═════ Available records

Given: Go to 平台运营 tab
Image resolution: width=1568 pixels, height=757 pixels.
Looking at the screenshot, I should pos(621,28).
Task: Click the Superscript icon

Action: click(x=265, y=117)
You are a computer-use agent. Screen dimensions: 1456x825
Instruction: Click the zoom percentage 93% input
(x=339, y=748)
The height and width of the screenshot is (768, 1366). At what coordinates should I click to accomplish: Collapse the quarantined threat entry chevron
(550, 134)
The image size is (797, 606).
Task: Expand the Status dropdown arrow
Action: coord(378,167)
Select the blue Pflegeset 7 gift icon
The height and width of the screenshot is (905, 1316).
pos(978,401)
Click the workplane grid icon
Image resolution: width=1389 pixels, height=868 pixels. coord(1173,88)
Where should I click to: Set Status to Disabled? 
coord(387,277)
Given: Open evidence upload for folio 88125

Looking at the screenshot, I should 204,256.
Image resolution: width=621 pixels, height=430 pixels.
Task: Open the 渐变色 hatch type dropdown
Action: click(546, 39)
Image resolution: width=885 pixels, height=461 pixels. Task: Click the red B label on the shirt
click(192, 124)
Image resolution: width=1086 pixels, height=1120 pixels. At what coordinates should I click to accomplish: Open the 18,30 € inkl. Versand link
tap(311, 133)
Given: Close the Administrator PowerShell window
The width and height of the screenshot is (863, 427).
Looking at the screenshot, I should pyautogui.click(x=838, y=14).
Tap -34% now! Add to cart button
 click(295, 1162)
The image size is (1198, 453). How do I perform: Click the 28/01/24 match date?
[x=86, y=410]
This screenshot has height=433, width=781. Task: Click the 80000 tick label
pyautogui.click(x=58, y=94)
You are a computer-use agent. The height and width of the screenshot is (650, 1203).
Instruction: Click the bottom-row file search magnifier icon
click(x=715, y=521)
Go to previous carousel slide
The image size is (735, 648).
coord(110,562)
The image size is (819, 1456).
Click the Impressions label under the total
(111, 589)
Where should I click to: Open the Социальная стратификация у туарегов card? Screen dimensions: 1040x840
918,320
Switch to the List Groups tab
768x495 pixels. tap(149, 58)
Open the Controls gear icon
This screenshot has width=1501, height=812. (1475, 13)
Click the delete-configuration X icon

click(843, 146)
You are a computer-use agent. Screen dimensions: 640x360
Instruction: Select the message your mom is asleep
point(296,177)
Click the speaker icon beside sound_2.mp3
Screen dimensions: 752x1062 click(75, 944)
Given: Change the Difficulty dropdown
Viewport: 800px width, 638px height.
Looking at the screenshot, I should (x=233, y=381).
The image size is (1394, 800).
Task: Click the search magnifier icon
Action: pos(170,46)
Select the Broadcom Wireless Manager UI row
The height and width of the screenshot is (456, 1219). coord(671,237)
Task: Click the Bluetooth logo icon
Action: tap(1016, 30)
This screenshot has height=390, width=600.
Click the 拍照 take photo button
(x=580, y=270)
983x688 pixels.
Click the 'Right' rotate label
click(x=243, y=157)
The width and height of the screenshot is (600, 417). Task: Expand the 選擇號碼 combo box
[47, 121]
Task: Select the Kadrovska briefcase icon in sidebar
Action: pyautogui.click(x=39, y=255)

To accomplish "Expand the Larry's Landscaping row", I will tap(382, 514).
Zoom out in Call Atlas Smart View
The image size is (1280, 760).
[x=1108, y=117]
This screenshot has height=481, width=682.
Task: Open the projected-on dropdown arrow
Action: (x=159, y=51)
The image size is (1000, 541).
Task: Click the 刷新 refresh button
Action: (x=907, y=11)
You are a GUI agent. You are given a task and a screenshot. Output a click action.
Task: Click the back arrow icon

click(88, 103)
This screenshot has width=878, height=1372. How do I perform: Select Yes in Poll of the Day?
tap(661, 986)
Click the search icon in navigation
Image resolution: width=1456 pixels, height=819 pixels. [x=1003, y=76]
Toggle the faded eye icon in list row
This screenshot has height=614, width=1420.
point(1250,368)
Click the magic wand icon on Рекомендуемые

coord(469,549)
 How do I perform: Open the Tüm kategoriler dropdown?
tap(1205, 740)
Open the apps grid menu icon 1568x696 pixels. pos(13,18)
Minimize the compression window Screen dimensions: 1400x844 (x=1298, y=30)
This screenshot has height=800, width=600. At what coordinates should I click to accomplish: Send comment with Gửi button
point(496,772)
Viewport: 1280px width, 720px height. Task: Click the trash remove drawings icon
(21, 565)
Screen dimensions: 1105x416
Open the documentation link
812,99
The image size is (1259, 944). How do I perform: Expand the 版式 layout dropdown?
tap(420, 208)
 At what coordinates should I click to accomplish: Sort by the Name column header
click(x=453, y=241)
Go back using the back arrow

══════════

» Problem statement
In the listing above, find the line containing "Image resolution: width=1086" and the line containing "Given: Close the". Output them and every line between, exactly, and nothing else.

» Your solution
Image resolution: width=1086 pixels, height=1120 pixels. At what coordinates should I click to accomplish: Open the 18,30 € inkl. Versand link
tap(311, 133)
Given: Close the Administrator PowerShell window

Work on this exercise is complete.